[Goal of the exercise]
Wherever a line in the records below contains "agent", copy that line.

===

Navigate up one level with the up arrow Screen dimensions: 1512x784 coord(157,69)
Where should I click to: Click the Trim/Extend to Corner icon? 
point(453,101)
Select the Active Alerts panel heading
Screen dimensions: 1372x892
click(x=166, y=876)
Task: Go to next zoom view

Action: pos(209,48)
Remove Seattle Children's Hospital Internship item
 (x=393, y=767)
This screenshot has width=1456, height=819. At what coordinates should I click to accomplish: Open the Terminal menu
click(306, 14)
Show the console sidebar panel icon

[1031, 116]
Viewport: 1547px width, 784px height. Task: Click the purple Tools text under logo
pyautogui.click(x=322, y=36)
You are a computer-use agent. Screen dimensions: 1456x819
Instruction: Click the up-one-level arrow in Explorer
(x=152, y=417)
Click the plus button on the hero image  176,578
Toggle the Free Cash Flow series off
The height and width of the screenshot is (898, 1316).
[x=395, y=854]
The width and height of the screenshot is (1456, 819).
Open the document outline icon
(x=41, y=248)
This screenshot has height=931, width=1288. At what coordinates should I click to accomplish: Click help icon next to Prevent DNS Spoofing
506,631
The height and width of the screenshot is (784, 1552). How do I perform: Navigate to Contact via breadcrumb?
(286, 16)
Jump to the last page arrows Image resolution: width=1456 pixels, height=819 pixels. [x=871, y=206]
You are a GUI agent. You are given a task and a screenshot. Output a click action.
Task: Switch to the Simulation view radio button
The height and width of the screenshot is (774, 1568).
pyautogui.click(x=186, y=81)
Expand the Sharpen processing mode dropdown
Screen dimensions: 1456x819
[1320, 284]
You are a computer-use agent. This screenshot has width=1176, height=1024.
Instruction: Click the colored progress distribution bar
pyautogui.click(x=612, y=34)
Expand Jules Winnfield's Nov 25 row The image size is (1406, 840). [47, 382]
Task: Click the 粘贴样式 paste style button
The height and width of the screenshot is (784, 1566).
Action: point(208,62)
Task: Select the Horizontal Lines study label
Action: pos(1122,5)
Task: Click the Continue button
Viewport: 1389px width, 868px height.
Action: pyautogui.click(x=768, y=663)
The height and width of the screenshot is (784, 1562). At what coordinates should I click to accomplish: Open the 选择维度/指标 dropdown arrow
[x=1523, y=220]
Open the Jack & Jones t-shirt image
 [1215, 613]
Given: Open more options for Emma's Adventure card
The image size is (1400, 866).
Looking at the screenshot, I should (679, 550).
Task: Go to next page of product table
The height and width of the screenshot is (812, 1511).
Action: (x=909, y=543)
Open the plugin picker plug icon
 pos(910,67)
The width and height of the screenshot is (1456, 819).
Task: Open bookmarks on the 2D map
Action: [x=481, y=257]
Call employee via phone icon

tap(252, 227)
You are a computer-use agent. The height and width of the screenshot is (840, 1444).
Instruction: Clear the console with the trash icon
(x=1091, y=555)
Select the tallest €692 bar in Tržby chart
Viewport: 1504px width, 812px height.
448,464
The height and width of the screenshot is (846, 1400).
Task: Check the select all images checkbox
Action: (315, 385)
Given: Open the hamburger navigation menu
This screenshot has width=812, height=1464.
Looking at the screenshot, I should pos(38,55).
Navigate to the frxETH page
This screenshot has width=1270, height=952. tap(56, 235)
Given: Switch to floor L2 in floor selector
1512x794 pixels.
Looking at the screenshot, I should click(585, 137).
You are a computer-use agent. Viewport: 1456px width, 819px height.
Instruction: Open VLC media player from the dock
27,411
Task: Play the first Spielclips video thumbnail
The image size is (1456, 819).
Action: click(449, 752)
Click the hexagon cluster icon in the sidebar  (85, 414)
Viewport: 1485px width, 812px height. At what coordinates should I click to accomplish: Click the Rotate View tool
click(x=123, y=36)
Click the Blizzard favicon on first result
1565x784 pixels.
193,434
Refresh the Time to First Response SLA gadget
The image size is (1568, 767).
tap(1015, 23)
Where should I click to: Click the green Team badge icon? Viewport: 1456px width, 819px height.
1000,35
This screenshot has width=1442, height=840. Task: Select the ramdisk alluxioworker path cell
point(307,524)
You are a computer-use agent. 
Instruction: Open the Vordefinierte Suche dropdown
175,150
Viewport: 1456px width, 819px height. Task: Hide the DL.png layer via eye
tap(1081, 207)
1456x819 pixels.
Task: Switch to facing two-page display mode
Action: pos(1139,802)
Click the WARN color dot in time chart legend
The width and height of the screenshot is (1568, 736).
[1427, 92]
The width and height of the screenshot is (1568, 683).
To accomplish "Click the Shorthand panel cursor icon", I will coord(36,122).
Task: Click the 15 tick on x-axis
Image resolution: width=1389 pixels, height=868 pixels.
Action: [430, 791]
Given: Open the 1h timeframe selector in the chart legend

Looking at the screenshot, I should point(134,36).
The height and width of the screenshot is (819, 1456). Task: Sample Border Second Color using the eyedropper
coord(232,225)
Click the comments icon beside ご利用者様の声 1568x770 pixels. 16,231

===

[Task solution]
You are a computer-use agent. Screen dimensions: 1456x819
You are a GUI agent. You are given a task and a screenshot. Output a click action.
You are a computer-use agent. This screenshot has width=1176, height=1024.
You are a computer-use agent. The height and width of the screenshot is (840, 1444).
You are a computer-use agent. Viewport: 1456px width, 819px height.
You are a computer-use agent. 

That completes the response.